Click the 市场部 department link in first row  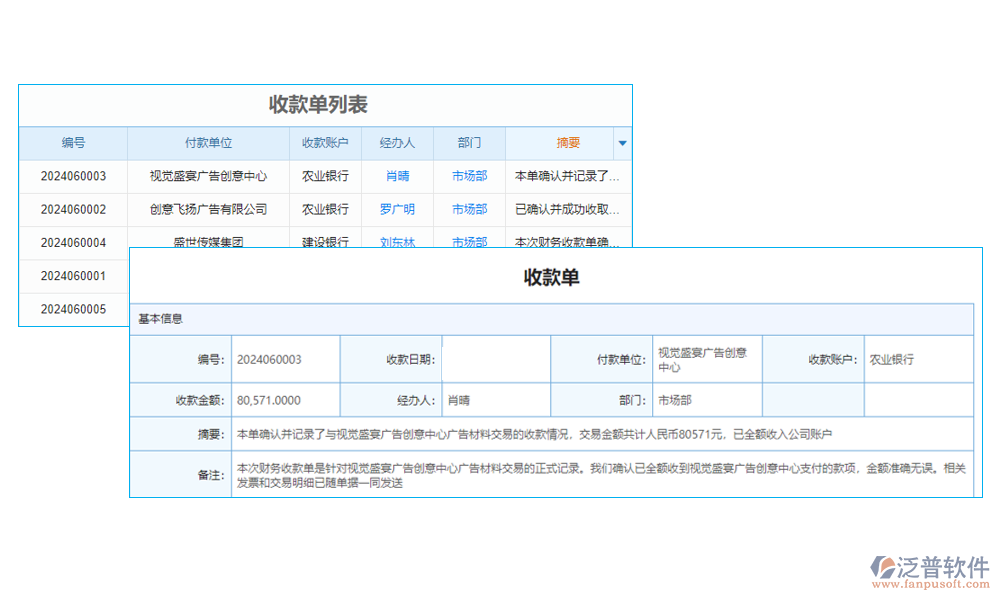click(x=468, y=176)
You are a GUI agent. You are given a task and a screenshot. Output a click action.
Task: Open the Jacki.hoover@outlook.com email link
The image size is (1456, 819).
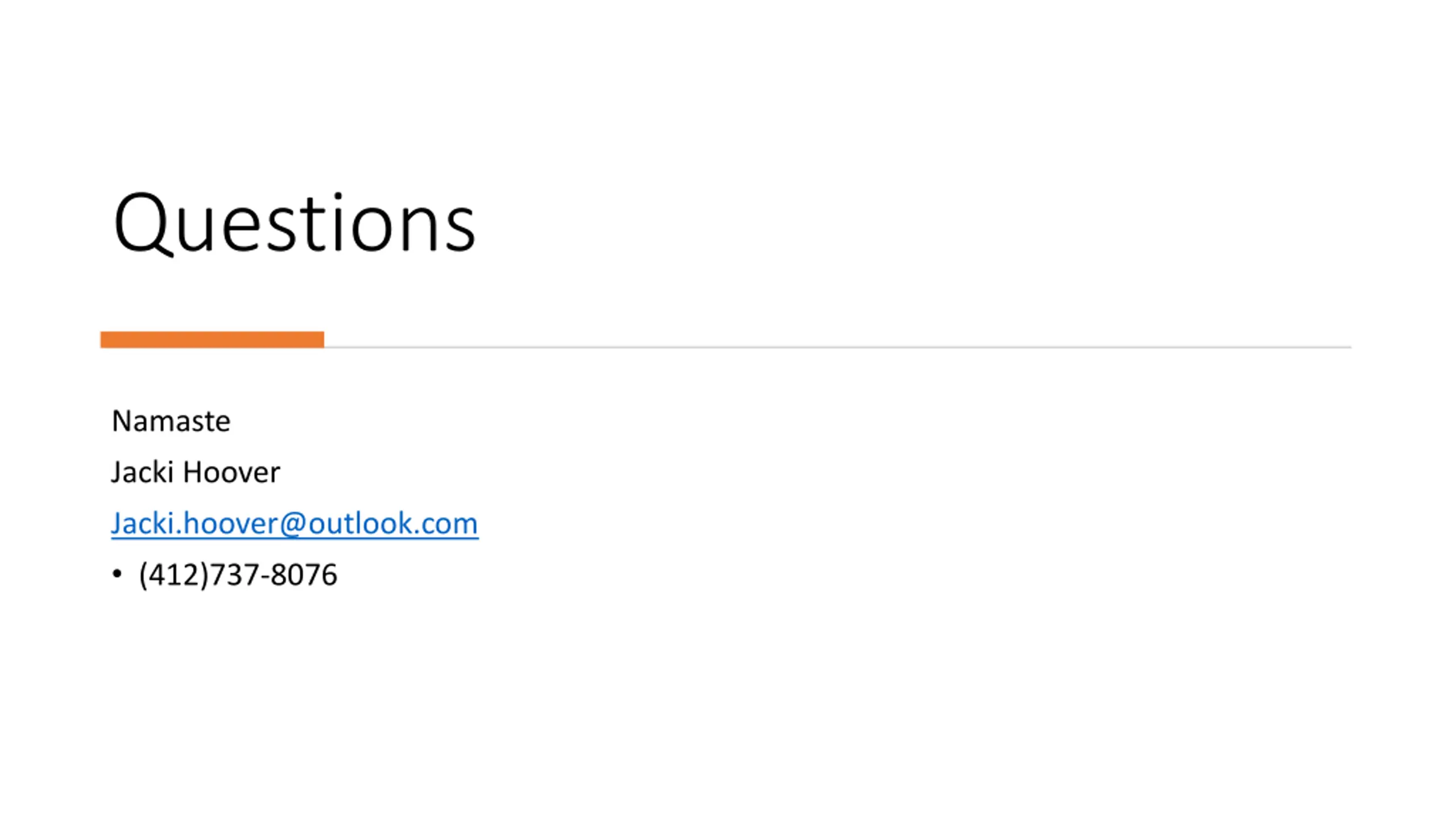tap(295, 523)
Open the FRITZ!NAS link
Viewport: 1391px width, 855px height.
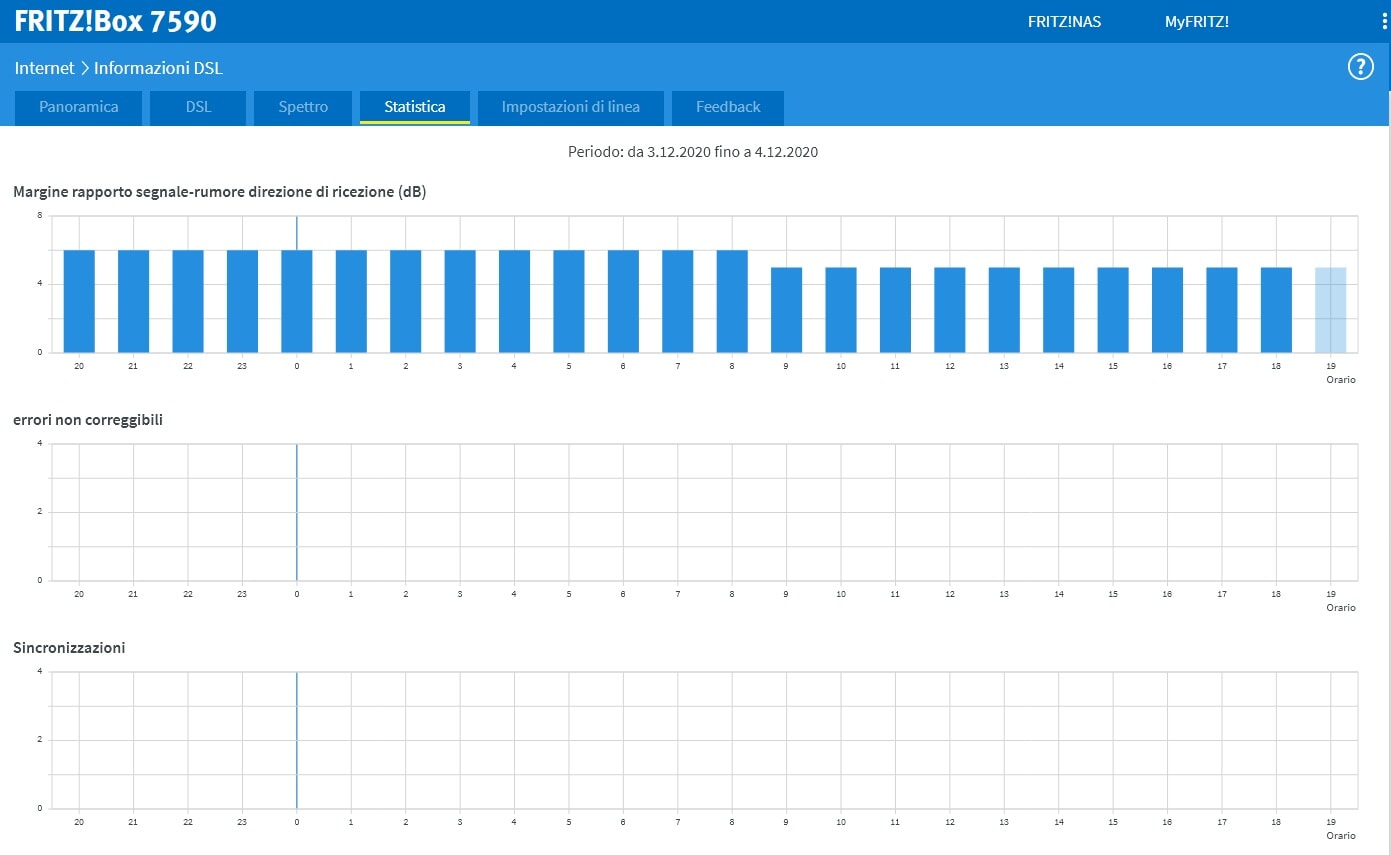coord(1064,21)
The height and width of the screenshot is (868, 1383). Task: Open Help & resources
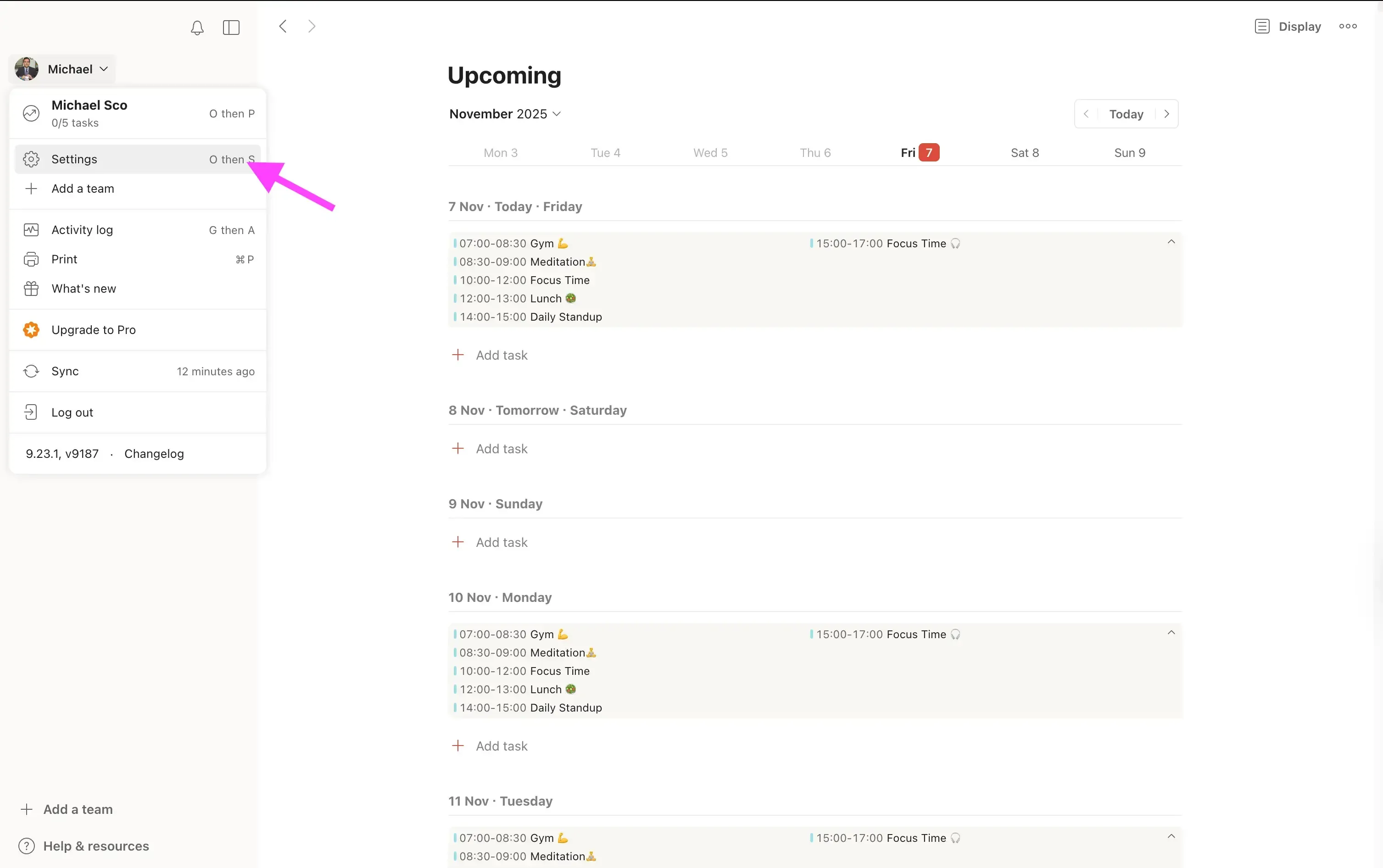[x=95, y=845]
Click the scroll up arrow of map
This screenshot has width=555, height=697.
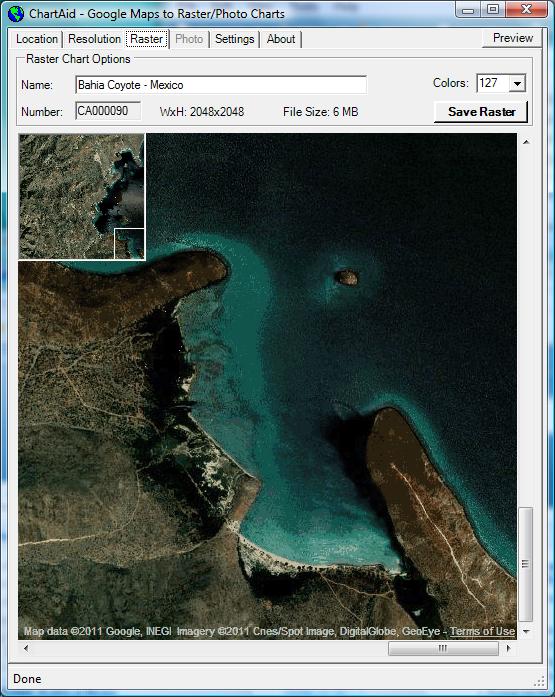pyautogui.click(x=526, y=142)
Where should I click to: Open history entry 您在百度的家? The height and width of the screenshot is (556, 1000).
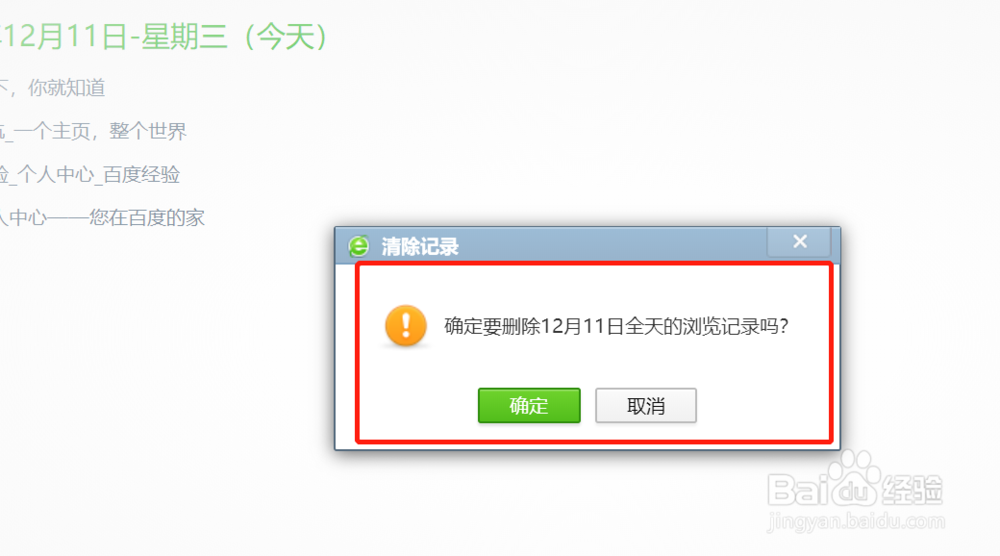tap(102, 218)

___

- Exercise directions
Rewrite the items from the line holding "Open the FRITZ!NAS link" through the end of the items, with "Viewport" replaced by "Screen size" and nothing else changed. Leave the pictures out.

- Result of this task
Open the FRITZ!NAS link
Screen size: 1391px width, 855px height.
coord(1064,21)
The height and width of the screenshot is (868, 1383). Task: Open Help & resources
[x=95, y=845]
Click the scroll up arrow of map
This screenshot has width=555, height=697.
pyautogui.click(x=526, y=142)
Where should I click to: Open history entry 您在百度的家? The height and width of the screenshot is (556, 1000).
tap(102, 218)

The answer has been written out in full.